Safir Merchant1, Dilip Asthagiri1, and Lawrence R. Pratt2. (1) Chemical and Biomolecular Engineering, Johns Hopkins University, 322 Maryland Hall., 3400 N Charles Street. Johns Hopkins University, Baltimore, MD 21218, (2) Department of Chemical and Biomolecular Engineering, Tulane University, Room 334, Lindy Boggs Center, New Orleans, LA 70118

We explore the role of methane water interactions in the hydration of methane. When no spatial restrictions are placed on the solute water positional distribution, the resulting binding energy distribution is super-gaussian. These super-gaussian distributions are well described by extreme value distributions and suggest that a handful of near neighbor water molecules substantially impact the thermodynamics.

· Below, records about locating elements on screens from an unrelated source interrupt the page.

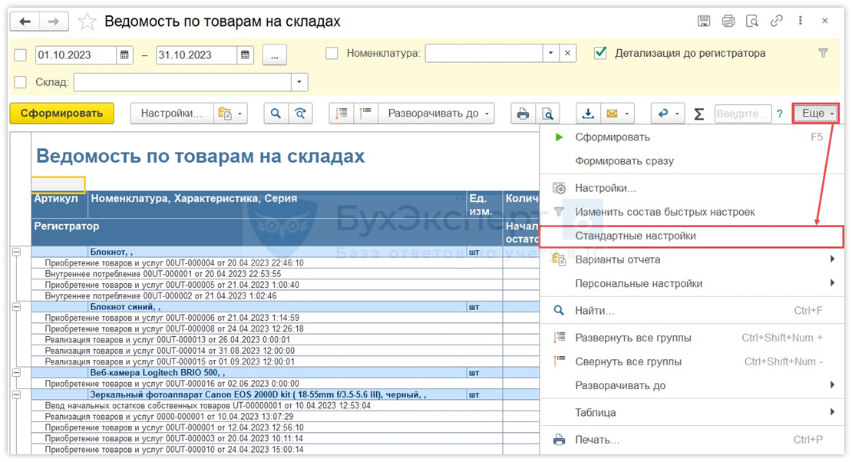Enable the Склад filter checkbox
852x462 pixels.
(x=21, y=82)
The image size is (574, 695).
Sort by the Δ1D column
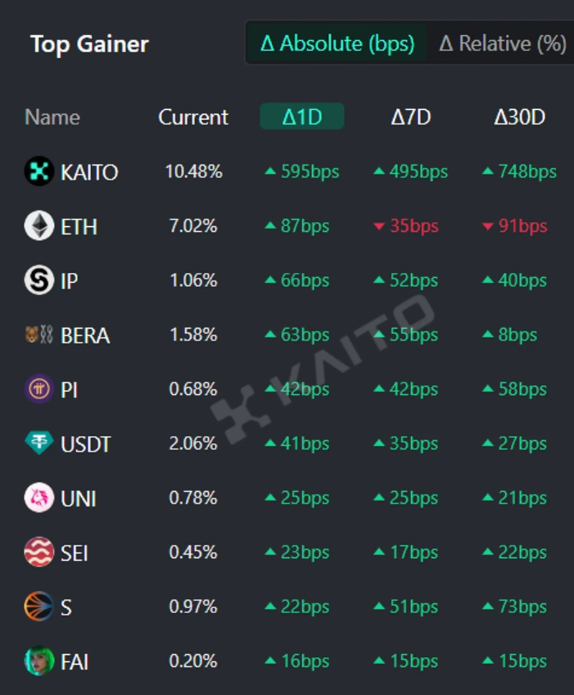tap(302, 117)
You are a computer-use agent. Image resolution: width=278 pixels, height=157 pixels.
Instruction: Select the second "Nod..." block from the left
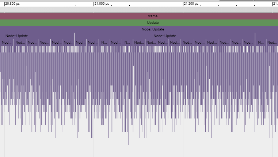click(x=20, y=43)
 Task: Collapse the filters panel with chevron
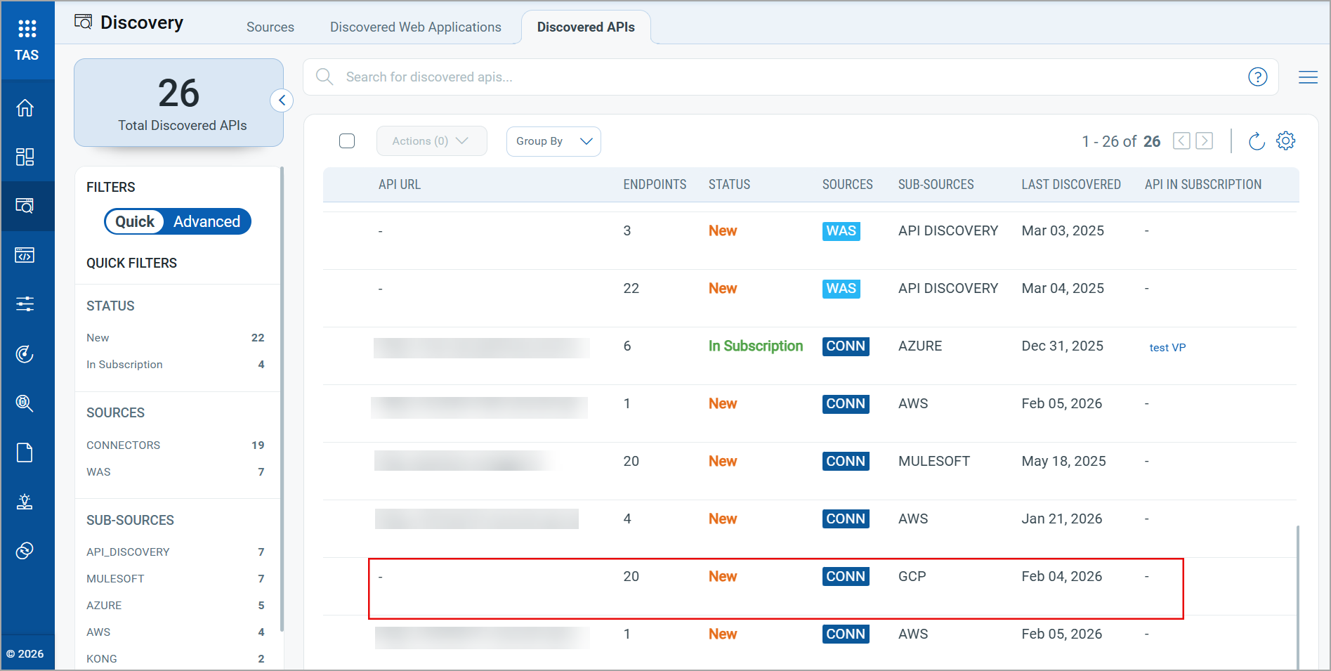tap(282, 100)
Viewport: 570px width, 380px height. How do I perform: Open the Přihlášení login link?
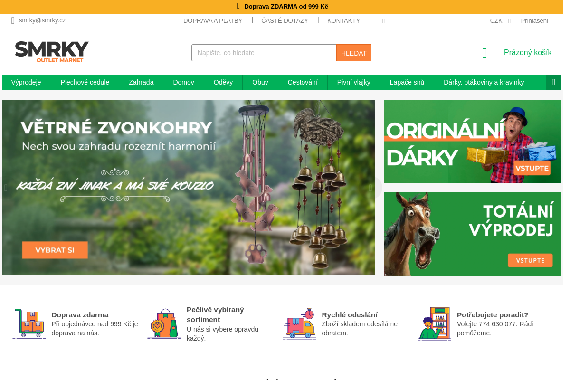click(534, 21)
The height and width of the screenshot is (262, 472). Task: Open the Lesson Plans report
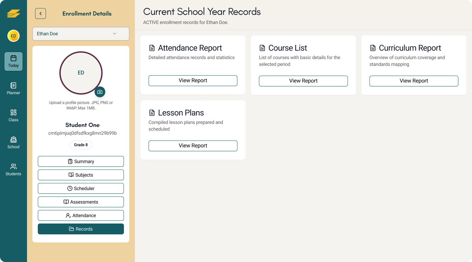[x=193, y=146]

Exclusion of water molecules from a well-defined neighborhood yields a gaussian distribution of binding energies, which allows us to decompose hydration as contributions due to packing, chemistry, fluctuation and mean field energetic terms. We find that in the case of hydration of methane, packing and mean field contributions dominate. This approach also gives us access to entropy of hydration of methane without invoking the commonly held view of ice like structuring of water around a non-polar solute. This novel approach transparently reveals the role of packing and chemistry in hydration of methane.